HARD DRIVES

Inside the Hard Drive:All hard drives are alike in that each is composed of individual disks,or platters,with read/write heads
on actuator arms controlled by a servo motor - all contained in a sealed case that prevents contamination by outside air.The
platters are made of aluminum and are coated with a magnetic media,usually cobalt or ferro-ceramics.There are two tiny read/write
heads for each platter,one to read the top and the other to read the bottom of the platter.The coating on the platters is
phenomenally smooth.It has to be as the read/write heads actually " float " on a cushion of air above the platters,spinning
at speeds measured in rpm`s.
TRACKS
The physical area that contains the data.Are a concentric circular area of the disk that is discrete to all other tracks.A
lenght of a track is one circumference of the disk.On a hard drive,there may be 1,000 or more tracks. When data is written
to the disk,it begins with the outer most track first.
SECTORS
The smallest unit that can be accessed on a disk.A single segment of a disk created by cross-sectioning divisions that intersect
all the tracks.In addition to dividing each track into manageable pieces,sectors provide adddressing references. Data can
be addressed by its track and sector numbers.
CYLINDERS
The set of tracks that are aligned vertically on platters and that are not accessible without head movement in a hard disk
drive. Units of data that are related to one another are placed in cylinders so that they may be read faster and so that they
require less head movement.
PLATTERS
A disk in a hard drive onto which data is written.
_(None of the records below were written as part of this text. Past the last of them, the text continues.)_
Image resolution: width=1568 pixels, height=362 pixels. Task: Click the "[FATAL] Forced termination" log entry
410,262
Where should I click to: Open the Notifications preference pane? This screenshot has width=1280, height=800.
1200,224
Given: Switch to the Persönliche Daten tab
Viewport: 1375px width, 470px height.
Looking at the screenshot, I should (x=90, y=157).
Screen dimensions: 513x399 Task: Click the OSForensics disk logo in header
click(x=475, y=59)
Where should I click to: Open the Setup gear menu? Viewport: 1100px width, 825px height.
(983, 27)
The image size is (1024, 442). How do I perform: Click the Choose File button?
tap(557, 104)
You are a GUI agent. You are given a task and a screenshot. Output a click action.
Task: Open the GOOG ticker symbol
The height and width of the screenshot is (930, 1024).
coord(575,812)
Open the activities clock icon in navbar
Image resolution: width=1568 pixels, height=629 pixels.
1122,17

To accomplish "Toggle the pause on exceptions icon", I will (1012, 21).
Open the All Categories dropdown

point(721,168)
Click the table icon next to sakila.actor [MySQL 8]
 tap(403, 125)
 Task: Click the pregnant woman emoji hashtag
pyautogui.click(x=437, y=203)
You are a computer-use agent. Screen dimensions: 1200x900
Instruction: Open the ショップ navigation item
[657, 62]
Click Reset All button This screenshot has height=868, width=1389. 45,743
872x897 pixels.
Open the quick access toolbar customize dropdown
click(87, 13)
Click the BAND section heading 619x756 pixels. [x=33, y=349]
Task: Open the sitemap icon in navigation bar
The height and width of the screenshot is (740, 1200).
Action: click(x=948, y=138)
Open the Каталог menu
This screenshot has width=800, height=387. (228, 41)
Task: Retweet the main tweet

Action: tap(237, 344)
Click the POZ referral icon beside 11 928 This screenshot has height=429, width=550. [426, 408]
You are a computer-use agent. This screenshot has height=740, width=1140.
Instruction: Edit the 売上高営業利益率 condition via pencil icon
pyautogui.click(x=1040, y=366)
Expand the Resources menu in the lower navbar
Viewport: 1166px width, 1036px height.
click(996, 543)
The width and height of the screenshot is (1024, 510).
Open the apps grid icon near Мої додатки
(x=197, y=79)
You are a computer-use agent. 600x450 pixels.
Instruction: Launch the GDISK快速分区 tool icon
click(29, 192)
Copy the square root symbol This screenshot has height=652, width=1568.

HARD DRIVE RELATED TERMINOLOGY:
IDE:
Intelligent Drive Electronics or Integrated Drive Electronics, depending on who you ask.An IDE interface is an interface
for mass storage devices, in which the controller is integrated into the disk.
EIDE:
Enhanced IDE, a newer version of the IDE mass storage device interface standard. Not only are they faster than the old IDE.
But also hold more storage.
PARTITION
To divide memory or mass storage into isolated sections. In DOS systems, you can partition a disk, and each partition will
behave like a separate disk drive.
PRIMARY PARTITION
Partition used to boot the system,it stores the OS.A hard drive can be divided into a maximum of four primary partitions.(
however in DOS one must be active partition )
EXTENDED PARTITION
Any other partition on a hard drive. Can be used for other OSs or subdivided further ( up to 23 more times).
FORMAT
To prepare a storage medium by defining tracks and sectors where data will be placed in compliance with a specific operating
systems requirements.
LANDING ZONE:
A non-data space on a computer's hard disk where the read/write heads rest,or park, when the computer's power is turned off.
LBA,logical block addressing
A method used with SCSI and IDE disk drives to translate the cylinder, head, and sector specifications of the drive into addresses
that can be used by an enhanced BIOS. LBA is used with drive's that are larger than 528 MB. CMOS routines that allow the hard
drive to lie to the computer about its geometry.
ECHS:
Enhanced Cylinder,Head,and Sectors, basically the same as LBA but more advanced.
INT 13 EXTENSIONS:
New set of BIOS commands that break the 8.4 gig barrier by allowing more than 1024 cylinders. A system with INT13 can handle
drives up to well over 100 gigabytes.
PIO MODES:
Programmable Input/Output modes are standardized protocols that allow ATA(IDE) drives to transfer data to and from the hard
drive and memory
DMA MODES:
Direct Memory Access is a data transfer method that bypasses the CPU and transfers data directly into memory, leaving the
CPU free to run programs
HIGH LEVEL FORMAT:
Performed by DOS/Windows commands to prepare the disk partitions for use by the OS and to store data.
VOICE COIL MOTOR:
A device that moves a disk-drive actuator arm using electromagnetism. Faster than the stepper and automatically parks the
heads.
BOOT SECTOR:
The special sector the computer boots to first on the hard drive. Which contain two critical pieces of info : The Master Boot
Sector ( MBR ) and the Partition Table
S.M.A.R.T.:
Self Monitoring Analysis and Reporting Technology. It gives the disk drive the ability to send information to the PC?s operating
system when its operation is degrading for any reason. All modern Hard drive.
ACCESS TIME:
The time required to locate and load data from storage after the seek command is issued.
SEEK TIME:
The average time required to locate specific data on a disk.